■ **EXERCISE DIRECTIONS**: Reproduce every one of the entries below word for word, keeping each line unchanged.

_____

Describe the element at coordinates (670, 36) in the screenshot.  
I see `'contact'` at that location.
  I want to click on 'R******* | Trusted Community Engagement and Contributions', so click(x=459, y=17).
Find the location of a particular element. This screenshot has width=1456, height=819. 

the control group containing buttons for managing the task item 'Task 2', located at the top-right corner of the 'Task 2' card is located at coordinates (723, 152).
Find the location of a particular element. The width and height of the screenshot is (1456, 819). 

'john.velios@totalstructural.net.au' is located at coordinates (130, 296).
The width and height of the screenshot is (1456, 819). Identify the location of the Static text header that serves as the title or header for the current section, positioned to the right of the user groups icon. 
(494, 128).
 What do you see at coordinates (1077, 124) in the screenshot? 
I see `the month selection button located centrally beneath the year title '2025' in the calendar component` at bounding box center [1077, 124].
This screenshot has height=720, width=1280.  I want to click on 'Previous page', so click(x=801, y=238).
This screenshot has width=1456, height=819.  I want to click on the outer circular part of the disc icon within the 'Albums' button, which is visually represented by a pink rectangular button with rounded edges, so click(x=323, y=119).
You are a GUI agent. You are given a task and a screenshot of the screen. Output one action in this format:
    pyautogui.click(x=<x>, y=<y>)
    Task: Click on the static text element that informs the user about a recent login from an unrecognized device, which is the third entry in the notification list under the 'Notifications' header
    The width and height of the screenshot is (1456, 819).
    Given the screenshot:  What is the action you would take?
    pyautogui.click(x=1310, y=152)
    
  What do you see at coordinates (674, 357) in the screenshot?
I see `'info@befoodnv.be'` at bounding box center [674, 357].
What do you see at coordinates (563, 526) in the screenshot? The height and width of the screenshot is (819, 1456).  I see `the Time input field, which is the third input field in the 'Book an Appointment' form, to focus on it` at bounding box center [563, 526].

_____

■ **EXERCISE RESPONSE**:
Describe the element at coordinates (670, 36) in the screenshot.  
I see `'contact'` at that location.
  I want to click on 'R******* | Trusted Community Engagement and Contributions', so click(x=459, y=17).
Find the location of a particular element. This screenshot has width=1456, height=819. 

the control group containing buttons for managing the task item 'Task 2', located at the top-right corner of the 'Task 2' card is located at coordinates (723, 152).
Find the location of a particular element. The width and height of the screenshot is (1456, 819). 

'john.velios@totalstructural.net.au' is located at coordinates (130, 296).
The width and height of the screenshot is (1456, 819). Identify the location of the Static text header that serves as the title or header for the current section, positioned to the right of the user groups icon. 
(494, 128).
 What do you see at coordinates (1077, 124) in the screenshot? 
I see `the month selection button located centrally beneath the year title '2025' in the calendar component` at bounding box center [1077, 124].
This screenshot has height=720, width=1280.  I want to click on 'Previous page', so click(x=801, y=238).
This screenshot has width=1456, height=819.  I want to click on the outer circular part of the disc icon within the 'Albums' button, which is visually represented by a pink rectangular button with rounded edges, so click(x=323, y=119).
You are a GUI agent. You are given a task and a screenshot of the screen. Output one action in this format:
    pyautogui.click(x=<x>, y=<y>)
    Task: Click on the static text element that informs the user about a recent login from an unrecognized device, which is the third entry in the notification list under the 'Notifications' header
    The width and height of the screenshot is (1456, 819).
    Given the screenshot:  What is the action you would take?
    pyautogui.click(x=1310, y=152)
    
  What do you see at coordinates (674, 357) in the screenshot?
I see `'info@befoodnv.be'` at bounding box center [674, 357].
What do you see at coordinates (563, 526) in the screenshot? The height and width of the screenshot is (819, 1456).  I see `the Time input field, which is the third input field in the 'Book an Appointment' form, to focus on it` at bounding box center [563, 526].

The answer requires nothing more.